Return the count of lines in the records that include the string "agent", and nothing besides it.

■ **Data shown**

========================================

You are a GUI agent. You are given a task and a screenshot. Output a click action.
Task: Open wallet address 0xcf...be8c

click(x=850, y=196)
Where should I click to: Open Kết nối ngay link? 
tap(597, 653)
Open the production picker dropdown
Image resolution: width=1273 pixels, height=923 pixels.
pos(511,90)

========================================

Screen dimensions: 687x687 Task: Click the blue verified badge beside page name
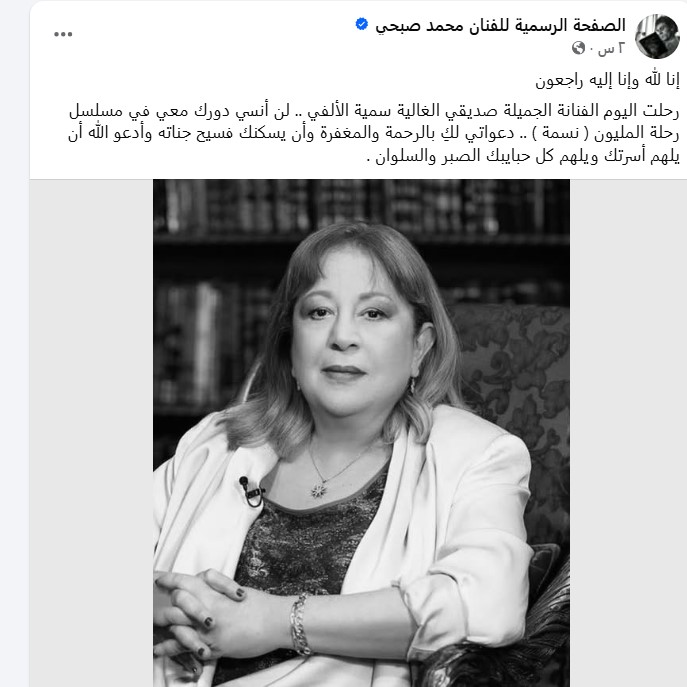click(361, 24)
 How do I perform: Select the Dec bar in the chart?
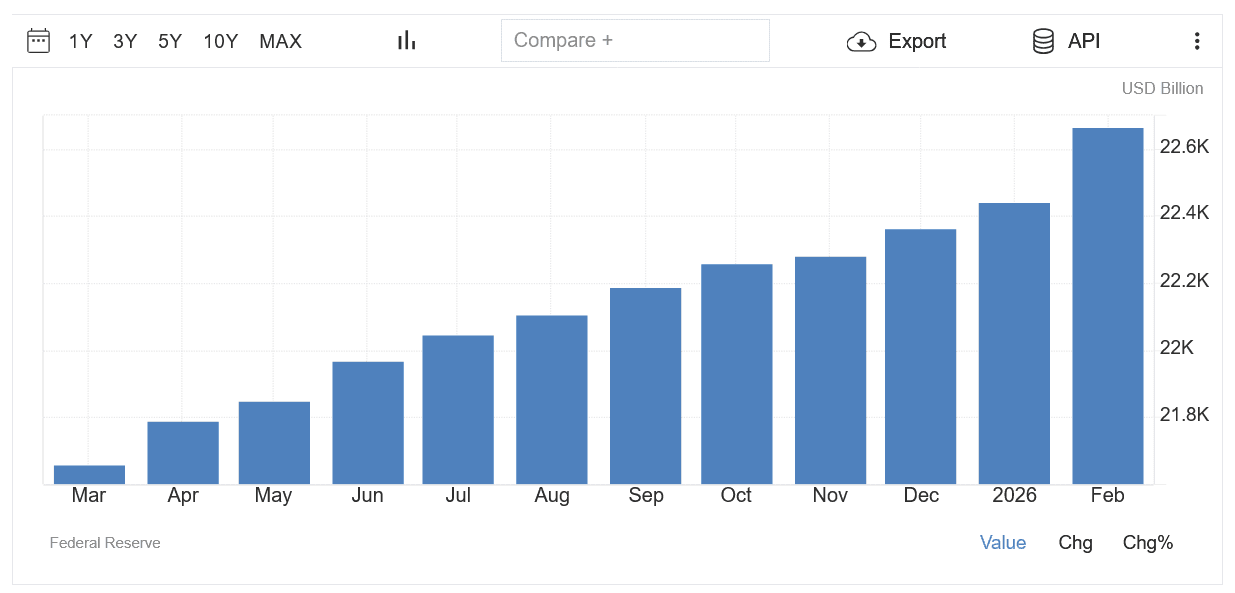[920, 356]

========================================

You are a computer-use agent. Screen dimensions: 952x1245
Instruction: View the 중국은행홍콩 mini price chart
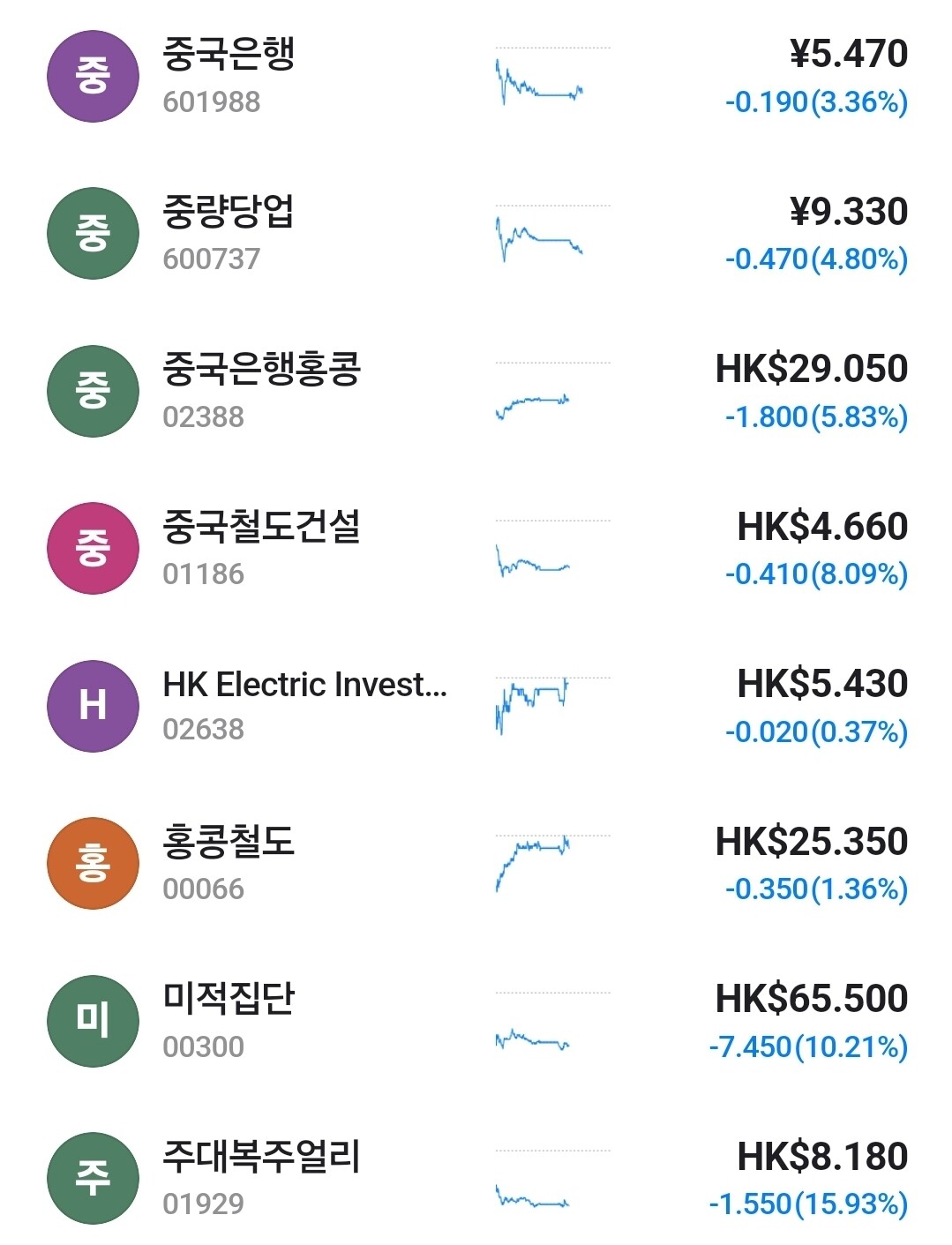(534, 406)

========================================

■ **Completed task**
2